● 抜粋本文

三浦ベイの〝最強助っ人〟トレバー・バウアー(34)が開幕を5日後に控えて思わぬ不安をのぞかせた。オープン戦最終戦となった23日の西武戦(ベルーナ)に先発し、5回96球で9安打4失点だ。

 初回こそ三者凡退と順調な立ち上がりだったが、2回は先頭打者のセデーニョに左前へ痛打され、続く新人・渡部の打球に右腕を直撃される内野安打で無死一、二塁に。ここで元山にスライダーを打たれてたちまち先制点を許した。

 3回には二死一塁からネビンに左中間二塁適時打、セデーニョにも2本目のヒットを浴びて2失点。5回にもさらに1点を追加され、来日3度目の調整登板で最悪の結果に終わった。

 今回は直球よりもスライダー、カットボール、ナックルカーブと変化球を多投。何度もクイックを交え、捕手・山本のサインに首を振る場面も多かった。5回にはネビンに向かってグラブを突き出し、真っすぐだと予告して左翼線に二塁打されており、ファンには首をかしげたくなるような内容に終始した。

[あるコレクションから得た記録]

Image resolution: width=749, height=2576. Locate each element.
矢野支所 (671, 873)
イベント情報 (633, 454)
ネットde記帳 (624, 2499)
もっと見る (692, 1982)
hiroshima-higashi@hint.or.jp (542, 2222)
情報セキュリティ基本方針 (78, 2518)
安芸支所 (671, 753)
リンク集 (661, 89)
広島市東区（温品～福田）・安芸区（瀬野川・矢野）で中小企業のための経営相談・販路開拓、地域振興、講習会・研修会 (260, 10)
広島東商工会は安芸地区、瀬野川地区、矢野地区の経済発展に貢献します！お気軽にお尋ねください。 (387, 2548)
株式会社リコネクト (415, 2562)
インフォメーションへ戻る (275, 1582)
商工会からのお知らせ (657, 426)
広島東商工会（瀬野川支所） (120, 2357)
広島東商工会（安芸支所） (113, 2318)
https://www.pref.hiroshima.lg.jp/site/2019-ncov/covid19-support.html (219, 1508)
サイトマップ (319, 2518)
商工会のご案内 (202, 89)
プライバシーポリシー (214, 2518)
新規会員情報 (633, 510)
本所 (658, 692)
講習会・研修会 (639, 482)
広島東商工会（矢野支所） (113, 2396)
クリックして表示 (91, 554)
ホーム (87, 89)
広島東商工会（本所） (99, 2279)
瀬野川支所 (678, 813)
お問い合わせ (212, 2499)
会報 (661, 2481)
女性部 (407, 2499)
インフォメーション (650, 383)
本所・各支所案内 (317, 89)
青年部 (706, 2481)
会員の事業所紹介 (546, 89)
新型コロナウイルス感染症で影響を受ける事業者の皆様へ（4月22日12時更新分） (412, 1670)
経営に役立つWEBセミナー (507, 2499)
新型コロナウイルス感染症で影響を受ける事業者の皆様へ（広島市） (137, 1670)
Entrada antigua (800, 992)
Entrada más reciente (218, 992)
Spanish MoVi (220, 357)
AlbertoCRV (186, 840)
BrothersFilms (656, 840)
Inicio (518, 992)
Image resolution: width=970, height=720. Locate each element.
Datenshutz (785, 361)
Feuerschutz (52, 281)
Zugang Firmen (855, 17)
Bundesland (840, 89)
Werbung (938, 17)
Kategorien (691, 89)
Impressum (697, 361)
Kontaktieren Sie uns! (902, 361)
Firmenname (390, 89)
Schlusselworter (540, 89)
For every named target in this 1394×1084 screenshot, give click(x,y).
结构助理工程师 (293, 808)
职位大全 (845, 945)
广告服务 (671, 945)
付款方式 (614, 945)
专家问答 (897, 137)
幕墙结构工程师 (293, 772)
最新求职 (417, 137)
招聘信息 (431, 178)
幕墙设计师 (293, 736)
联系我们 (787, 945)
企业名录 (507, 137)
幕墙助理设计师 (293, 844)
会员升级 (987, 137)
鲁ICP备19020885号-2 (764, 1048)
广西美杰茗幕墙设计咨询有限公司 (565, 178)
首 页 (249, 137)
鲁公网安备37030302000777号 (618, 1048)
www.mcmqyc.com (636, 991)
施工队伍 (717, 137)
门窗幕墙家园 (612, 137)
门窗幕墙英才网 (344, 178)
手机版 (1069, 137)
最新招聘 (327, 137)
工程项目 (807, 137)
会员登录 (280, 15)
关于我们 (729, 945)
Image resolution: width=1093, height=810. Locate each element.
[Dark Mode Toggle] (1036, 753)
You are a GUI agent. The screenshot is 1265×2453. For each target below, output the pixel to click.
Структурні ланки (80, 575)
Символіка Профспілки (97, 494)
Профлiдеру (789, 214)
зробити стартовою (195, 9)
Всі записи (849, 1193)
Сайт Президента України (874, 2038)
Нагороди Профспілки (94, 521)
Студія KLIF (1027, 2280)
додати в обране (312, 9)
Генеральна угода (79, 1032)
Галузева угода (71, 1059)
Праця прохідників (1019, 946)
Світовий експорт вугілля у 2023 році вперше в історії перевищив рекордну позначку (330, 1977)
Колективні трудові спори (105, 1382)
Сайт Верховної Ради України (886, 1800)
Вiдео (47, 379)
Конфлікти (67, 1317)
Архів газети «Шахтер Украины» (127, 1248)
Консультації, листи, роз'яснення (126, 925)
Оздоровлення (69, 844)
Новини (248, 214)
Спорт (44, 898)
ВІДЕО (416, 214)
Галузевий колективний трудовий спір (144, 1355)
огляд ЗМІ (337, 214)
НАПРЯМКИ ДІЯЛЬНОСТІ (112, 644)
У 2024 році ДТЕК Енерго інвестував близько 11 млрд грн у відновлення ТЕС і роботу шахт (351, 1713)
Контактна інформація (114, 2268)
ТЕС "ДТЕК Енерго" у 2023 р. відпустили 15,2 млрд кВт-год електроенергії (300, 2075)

● 作成内容
バウアー投手の登板を報じた記事のうち、「3回には二死一塁からネビンに」から「くなるような内容に終始した。」までの箇所を一字一句変えずに書き写してください。

● 回答
3回には二死一塁からネビンに左中間二塁適時打、セデーニョにも2本目のヒットを浴びて2失点。5回にもさらに1点を追加され、来日3度目の調整登板で最悪の結果に終わった。

 今回は直球よりもスライダー、カットボール、ナックルカーブと変化球を多投。何度もクイックを交え、捕手・山本のサインに首を振る場面も多かった。5回にはネビンに向かってグラブを突き出し、真っすぐだと予告して左翼線に二塁打されており、ファンには首をかしげたくなるような内容に終始した。